---------- Excerpted data

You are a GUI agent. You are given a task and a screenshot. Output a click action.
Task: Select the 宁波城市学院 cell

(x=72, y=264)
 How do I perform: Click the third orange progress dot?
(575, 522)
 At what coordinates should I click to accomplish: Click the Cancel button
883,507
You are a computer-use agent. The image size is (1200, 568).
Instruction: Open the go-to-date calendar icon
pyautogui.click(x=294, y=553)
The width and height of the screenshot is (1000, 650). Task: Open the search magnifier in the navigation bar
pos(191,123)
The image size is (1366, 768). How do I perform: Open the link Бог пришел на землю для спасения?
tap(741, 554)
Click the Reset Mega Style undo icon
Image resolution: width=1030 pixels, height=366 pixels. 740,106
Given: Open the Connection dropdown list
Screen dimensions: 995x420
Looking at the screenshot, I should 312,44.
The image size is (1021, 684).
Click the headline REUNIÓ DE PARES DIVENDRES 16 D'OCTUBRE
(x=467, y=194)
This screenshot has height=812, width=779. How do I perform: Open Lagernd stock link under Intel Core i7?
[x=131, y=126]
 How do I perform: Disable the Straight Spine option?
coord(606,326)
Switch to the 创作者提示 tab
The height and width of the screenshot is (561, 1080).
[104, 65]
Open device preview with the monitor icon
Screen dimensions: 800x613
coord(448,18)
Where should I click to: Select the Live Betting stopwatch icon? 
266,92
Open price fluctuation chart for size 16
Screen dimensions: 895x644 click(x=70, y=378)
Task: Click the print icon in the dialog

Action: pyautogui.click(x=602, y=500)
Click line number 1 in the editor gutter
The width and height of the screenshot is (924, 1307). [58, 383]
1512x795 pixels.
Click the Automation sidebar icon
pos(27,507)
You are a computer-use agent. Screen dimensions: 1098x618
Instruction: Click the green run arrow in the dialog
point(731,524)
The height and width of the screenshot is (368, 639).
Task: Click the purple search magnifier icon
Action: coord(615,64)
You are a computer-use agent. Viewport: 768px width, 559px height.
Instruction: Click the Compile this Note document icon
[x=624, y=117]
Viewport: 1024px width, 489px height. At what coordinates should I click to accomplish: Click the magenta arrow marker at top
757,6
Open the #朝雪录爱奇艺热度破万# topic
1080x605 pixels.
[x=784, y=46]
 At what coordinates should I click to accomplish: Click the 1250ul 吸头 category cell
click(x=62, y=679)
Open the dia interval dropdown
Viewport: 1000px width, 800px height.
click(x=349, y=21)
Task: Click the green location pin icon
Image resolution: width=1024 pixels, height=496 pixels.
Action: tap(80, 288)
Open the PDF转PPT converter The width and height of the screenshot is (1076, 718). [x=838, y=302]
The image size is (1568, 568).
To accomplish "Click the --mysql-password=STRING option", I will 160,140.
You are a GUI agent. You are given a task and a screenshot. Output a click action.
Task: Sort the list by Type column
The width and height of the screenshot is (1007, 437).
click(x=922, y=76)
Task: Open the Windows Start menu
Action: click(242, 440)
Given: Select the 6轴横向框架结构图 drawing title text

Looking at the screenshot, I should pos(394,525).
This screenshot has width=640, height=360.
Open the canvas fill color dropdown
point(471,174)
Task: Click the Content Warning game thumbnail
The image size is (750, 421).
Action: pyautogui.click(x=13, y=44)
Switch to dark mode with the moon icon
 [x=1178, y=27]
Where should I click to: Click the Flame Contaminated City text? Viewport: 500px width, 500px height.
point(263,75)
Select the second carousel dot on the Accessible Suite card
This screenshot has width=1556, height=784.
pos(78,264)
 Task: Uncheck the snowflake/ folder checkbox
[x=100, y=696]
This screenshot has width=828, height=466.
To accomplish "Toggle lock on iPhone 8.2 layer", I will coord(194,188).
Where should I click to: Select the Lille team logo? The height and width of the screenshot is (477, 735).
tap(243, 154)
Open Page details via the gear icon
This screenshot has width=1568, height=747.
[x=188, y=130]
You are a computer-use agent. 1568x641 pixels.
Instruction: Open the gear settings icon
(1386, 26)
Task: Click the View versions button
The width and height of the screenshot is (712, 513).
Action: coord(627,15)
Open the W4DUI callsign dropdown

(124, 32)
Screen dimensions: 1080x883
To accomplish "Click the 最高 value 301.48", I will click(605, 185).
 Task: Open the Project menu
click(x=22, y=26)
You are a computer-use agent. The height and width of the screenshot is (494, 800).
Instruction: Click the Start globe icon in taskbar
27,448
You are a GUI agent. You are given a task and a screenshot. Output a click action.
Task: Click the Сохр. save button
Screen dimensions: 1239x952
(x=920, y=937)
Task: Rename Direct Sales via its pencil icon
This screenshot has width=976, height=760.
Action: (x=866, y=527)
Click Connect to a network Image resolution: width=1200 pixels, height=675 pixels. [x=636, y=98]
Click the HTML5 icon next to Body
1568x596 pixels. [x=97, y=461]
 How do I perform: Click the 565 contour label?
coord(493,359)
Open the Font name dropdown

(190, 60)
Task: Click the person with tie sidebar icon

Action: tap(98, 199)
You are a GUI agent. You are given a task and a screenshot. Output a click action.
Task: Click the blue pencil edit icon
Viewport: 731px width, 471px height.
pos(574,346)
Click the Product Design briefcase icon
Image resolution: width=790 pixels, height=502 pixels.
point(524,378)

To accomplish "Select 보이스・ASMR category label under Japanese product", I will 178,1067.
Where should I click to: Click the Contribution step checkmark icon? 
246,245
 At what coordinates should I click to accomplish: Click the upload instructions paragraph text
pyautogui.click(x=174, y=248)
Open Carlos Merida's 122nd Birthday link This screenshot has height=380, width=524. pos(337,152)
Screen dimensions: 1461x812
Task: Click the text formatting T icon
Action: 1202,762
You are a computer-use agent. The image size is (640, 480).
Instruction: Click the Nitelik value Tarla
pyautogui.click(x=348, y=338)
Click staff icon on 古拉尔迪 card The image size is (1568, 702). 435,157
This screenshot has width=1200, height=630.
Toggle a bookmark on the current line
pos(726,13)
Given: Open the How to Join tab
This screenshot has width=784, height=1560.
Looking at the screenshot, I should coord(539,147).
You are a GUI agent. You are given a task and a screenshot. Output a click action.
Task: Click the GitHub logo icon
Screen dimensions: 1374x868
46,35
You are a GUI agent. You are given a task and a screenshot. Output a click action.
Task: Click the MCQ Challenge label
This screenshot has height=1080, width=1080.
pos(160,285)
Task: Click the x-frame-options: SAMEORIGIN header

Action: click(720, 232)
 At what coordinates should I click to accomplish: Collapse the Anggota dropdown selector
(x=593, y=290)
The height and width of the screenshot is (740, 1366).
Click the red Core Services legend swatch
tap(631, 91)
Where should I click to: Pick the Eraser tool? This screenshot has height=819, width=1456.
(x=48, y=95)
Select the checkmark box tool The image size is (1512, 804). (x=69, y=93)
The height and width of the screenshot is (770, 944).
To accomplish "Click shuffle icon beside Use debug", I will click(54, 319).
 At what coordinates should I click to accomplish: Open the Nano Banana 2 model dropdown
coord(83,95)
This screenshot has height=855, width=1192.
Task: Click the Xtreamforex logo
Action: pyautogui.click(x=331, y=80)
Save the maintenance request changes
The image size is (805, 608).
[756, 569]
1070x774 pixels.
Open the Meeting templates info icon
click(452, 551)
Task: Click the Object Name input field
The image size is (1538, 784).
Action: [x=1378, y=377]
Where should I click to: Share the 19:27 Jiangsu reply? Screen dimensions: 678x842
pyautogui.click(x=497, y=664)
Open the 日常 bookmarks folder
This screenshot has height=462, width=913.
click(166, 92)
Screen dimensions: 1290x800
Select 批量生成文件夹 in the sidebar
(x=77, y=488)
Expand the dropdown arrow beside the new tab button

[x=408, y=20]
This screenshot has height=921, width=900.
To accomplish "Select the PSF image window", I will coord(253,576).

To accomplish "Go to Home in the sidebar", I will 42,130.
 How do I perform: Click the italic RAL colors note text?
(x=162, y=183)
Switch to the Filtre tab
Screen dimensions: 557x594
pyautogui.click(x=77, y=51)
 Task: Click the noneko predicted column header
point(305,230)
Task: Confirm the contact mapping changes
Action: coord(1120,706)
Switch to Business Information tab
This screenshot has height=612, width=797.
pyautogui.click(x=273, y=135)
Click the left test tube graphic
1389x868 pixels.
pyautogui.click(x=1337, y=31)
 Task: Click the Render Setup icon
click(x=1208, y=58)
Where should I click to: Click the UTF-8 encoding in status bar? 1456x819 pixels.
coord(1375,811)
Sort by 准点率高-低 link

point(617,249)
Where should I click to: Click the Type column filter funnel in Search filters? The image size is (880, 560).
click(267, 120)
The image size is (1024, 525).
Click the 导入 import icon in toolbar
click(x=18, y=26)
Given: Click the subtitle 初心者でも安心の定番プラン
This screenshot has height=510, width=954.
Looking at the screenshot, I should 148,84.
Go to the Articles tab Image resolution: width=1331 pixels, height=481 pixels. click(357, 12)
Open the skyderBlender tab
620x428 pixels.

--------------------

» **Exercise prompt**
Scanning the material above, work out how many lines contain the word "pencil" and reply with the number only.

» **Exercise result**
2